Continued funding urged for U.S. and global HIV/AIDS programs

Fri, Dec 1st 2017 01:00 pm

WASHINGTON—On World AIDS Day, Archbishop Timothy P. Broglio of the Archdiocese for the Military Services, USA, Chair of the USCCB Committee on International Justice and Peace, along with Sean Callahan, President and CEO of Catholic Relief Services, urge full funding of U.S. and global HIV and AIDS programs in the FY 2019 budget request.
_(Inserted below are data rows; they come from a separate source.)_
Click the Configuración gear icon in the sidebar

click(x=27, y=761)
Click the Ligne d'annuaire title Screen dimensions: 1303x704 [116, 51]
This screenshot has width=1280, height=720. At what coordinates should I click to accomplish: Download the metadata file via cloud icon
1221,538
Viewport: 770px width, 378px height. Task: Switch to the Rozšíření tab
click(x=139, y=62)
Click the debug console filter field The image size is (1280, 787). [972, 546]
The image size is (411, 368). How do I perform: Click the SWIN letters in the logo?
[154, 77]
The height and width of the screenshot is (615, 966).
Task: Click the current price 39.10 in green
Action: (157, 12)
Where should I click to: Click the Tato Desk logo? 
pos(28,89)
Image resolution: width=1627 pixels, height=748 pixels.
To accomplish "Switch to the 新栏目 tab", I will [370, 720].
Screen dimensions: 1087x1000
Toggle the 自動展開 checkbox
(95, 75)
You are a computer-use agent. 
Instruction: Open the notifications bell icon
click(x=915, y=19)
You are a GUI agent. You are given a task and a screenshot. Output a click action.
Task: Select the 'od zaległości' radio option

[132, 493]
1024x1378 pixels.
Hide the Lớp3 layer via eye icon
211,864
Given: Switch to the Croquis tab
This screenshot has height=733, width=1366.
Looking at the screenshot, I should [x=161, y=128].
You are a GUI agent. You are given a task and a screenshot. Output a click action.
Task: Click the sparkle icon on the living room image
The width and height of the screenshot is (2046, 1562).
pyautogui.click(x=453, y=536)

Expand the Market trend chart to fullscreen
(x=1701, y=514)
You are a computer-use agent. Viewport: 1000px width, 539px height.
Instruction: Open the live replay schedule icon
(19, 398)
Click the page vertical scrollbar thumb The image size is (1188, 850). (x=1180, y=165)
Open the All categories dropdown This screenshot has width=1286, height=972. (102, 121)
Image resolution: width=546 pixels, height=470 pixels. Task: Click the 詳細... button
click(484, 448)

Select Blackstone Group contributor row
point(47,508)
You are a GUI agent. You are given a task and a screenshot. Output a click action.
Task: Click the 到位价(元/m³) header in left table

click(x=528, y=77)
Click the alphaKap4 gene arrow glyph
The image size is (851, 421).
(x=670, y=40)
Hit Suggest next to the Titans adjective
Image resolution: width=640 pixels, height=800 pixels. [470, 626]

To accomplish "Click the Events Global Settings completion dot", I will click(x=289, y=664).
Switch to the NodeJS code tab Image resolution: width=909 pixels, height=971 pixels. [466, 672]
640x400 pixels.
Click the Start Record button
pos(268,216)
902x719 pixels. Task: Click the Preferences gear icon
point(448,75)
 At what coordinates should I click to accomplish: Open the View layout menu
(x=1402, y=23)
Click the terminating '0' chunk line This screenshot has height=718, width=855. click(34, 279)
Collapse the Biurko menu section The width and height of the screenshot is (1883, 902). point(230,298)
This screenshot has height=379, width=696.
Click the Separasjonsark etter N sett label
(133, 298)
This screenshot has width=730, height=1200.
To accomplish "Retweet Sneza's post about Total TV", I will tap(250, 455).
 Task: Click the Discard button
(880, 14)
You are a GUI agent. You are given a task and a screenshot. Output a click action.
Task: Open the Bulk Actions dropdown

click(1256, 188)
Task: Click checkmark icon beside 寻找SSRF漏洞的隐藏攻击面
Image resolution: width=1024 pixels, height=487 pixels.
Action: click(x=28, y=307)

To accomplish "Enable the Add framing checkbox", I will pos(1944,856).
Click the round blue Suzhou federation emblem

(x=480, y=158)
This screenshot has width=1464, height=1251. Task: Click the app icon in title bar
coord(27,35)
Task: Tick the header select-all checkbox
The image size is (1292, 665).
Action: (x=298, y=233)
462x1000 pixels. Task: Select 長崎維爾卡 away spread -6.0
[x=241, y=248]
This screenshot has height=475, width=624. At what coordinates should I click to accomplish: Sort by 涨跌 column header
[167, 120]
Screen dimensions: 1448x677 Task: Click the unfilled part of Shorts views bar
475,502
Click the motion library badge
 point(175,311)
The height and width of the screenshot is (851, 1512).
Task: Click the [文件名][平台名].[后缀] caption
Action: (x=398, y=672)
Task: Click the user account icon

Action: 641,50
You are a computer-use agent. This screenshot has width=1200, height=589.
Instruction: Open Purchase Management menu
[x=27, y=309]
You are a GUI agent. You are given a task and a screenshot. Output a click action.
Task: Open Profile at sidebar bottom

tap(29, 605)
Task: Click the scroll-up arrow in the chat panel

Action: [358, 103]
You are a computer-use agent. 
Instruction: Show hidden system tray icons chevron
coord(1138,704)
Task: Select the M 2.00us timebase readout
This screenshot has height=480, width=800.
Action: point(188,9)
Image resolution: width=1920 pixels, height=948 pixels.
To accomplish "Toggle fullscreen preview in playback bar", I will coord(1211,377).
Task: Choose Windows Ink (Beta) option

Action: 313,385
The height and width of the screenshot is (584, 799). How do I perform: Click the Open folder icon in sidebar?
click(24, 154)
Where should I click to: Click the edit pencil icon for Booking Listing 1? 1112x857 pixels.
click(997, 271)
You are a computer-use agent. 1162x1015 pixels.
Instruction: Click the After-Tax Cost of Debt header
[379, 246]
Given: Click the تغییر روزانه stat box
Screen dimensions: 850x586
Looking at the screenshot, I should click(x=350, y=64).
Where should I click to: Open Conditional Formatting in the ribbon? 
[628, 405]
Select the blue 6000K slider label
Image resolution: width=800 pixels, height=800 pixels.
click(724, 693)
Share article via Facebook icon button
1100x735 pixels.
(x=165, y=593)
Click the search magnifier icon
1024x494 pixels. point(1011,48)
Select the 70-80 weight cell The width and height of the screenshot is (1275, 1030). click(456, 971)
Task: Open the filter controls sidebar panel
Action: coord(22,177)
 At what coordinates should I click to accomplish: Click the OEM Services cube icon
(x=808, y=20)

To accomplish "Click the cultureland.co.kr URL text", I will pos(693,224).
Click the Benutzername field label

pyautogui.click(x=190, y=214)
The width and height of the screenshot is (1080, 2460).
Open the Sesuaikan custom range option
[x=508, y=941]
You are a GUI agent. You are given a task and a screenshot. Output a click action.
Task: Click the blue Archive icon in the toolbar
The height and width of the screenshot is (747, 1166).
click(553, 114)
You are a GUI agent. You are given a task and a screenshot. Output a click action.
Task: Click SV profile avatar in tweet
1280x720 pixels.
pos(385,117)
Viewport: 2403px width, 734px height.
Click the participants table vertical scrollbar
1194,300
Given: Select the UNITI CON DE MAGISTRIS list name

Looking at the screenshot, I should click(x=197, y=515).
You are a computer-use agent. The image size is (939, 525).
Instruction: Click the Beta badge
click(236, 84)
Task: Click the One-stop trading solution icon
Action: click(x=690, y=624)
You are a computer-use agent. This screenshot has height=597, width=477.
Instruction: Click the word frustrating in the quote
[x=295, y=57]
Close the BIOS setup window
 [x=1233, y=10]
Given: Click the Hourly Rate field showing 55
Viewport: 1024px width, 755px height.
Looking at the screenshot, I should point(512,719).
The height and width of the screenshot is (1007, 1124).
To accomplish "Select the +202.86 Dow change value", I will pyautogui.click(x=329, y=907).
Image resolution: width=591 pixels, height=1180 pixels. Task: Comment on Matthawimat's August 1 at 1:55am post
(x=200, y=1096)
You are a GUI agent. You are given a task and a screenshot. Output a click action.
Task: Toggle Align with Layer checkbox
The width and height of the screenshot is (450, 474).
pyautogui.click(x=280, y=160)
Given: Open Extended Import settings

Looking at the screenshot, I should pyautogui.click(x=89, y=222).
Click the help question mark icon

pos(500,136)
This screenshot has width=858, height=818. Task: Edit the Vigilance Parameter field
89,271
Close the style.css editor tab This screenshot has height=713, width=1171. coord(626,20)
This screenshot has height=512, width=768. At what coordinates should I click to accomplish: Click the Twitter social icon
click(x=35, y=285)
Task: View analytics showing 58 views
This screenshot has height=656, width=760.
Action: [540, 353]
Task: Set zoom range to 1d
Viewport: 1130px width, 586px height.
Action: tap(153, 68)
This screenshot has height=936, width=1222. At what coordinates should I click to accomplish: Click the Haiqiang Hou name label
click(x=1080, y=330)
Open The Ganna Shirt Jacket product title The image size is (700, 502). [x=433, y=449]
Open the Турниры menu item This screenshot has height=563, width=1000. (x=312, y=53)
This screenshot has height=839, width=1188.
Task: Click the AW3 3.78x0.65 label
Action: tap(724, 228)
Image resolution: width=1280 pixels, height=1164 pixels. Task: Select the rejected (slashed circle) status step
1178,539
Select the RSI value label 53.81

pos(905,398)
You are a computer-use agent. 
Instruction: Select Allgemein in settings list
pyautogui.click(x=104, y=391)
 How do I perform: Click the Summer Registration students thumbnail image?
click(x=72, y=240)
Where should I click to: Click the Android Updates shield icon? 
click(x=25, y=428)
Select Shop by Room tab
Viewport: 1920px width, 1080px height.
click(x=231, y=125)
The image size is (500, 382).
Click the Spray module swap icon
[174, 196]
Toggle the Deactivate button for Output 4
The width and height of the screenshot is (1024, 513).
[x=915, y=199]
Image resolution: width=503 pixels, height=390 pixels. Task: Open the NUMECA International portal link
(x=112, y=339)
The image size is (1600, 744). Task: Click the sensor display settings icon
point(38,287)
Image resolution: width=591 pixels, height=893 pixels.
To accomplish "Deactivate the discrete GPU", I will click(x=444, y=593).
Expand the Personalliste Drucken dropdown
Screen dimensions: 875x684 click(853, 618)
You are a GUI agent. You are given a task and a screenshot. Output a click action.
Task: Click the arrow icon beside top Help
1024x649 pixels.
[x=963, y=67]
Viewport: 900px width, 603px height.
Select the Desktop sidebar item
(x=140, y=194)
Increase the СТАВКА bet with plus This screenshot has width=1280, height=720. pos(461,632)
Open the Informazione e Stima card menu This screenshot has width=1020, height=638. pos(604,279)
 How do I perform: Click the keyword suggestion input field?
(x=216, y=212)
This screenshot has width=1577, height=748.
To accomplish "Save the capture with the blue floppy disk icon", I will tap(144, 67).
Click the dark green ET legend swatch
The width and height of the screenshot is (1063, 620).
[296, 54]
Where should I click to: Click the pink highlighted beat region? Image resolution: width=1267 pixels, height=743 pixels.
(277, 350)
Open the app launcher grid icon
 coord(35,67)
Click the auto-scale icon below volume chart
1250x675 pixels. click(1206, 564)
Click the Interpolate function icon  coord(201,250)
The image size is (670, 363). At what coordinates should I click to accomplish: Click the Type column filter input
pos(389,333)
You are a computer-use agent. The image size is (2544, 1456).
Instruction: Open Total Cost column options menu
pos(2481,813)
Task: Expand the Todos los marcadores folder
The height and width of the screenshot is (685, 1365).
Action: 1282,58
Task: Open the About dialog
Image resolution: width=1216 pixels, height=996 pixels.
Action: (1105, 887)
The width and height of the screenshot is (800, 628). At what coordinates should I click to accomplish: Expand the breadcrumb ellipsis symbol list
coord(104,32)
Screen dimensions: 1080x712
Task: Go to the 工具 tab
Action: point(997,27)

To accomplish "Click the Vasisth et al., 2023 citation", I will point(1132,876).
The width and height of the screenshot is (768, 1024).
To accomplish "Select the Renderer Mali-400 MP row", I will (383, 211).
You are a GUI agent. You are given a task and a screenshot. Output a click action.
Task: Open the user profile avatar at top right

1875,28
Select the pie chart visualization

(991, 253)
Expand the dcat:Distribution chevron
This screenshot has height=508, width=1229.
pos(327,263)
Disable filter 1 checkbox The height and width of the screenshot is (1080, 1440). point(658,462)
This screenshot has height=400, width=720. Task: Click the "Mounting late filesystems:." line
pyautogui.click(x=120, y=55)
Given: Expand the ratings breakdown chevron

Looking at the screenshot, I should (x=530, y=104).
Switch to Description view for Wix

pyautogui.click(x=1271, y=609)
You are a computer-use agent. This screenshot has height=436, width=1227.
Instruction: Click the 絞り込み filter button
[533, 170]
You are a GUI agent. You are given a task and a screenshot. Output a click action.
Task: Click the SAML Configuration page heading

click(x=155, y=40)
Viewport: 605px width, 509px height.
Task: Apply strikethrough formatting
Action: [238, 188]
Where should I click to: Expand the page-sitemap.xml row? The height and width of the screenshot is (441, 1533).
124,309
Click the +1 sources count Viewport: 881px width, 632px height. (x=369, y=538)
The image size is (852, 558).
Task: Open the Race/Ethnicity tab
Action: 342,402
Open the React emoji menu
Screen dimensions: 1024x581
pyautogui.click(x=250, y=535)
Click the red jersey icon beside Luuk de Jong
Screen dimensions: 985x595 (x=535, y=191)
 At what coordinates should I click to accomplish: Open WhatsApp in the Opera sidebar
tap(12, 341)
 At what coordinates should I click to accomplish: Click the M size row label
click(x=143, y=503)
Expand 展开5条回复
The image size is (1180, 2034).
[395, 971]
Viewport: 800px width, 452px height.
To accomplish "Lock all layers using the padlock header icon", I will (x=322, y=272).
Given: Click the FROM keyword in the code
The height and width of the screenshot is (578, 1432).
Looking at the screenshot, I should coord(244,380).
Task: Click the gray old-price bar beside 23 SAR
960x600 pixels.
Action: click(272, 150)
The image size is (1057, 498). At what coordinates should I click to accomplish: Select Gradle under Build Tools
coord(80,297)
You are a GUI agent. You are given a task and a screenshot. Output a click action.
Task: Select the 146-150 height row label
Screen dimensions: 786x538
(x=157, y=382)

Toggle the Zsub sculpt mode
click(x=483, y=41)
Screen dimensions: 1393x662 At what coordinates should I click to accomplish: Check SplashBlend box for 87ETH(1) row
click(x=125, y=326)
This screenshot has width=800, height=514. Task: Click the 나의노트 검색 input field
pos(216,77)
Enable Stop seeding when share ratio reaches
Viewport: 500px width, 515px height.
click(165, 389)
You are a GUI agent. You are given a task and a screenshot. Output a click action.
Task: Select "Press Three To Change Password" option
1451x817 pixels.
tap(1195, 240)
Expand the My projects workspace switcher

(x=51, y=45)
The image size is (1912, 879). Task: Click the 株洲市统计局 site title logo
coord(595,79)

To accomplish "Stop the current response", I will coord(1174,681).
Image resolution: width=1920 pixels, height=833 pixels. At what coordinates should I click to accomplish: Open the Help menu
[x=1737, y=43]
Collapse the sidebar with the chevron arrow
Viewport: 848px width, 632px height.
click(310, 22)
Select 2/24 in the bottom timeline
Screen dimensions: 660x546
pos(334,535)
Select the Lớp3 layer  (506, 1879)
Their position was outlined in a letter sent to the Director of the U.S. Office of Management and Budget (OMB).

The letter to Director Mick Mulvaney coincides with World AIDS Day, December 1, 2017.  While acknowledging that great strides have been made regarding the AIDS epidemic, the letter emphasizes that any reduction in the funding of programs could have catastrophic life-threatening implications.

In 2000, only 685,000 people had access to HIV treatment. Today, roughly 21 million people have access to anti-retroviral drugs (ARVs) and according to the Joint United Nations Program on HIV/AIDS (UNAIDS), the past six years has seen a reduction of 56 % in new infections in children in Eastern and Southern Africa and a 47 % reduction worldwide.

Archbishop Broglio said, "At a moment when we are finally witnessing great success in turning back a disease that shocked the world only a generation ago, any cuts in funding would directly result in a reduction in the number of people living with HIV who are added to treatment each year, and could trigger a resurgence in the global epidemic."

"Despite enormous gains, millions of lives still hang in the balance", says Sean Callahan. "This also extends to 16 million children who have lost one or both parents due to AIDS related illnesses, and millions more children who are vulnerable because the disease has contributed to malnutrition, cognitive delays, stunting, lack of education or poor physical or mental health."

Their letter argues that it is critical the U.S. government continue to fund the U.S. President's Emergency Plan for AIDS Relief (PEPFAR) and the Global Fund to at least 2017 levels. "Although we have principled concerns about those PEPFAR and Global Fund prevention activities we find inconsistent with Catholic teaching and do not implement or advocate for these activities, we support the lifesaving missions of PEPFAR and the Global Fund and urge robust funding for both programs."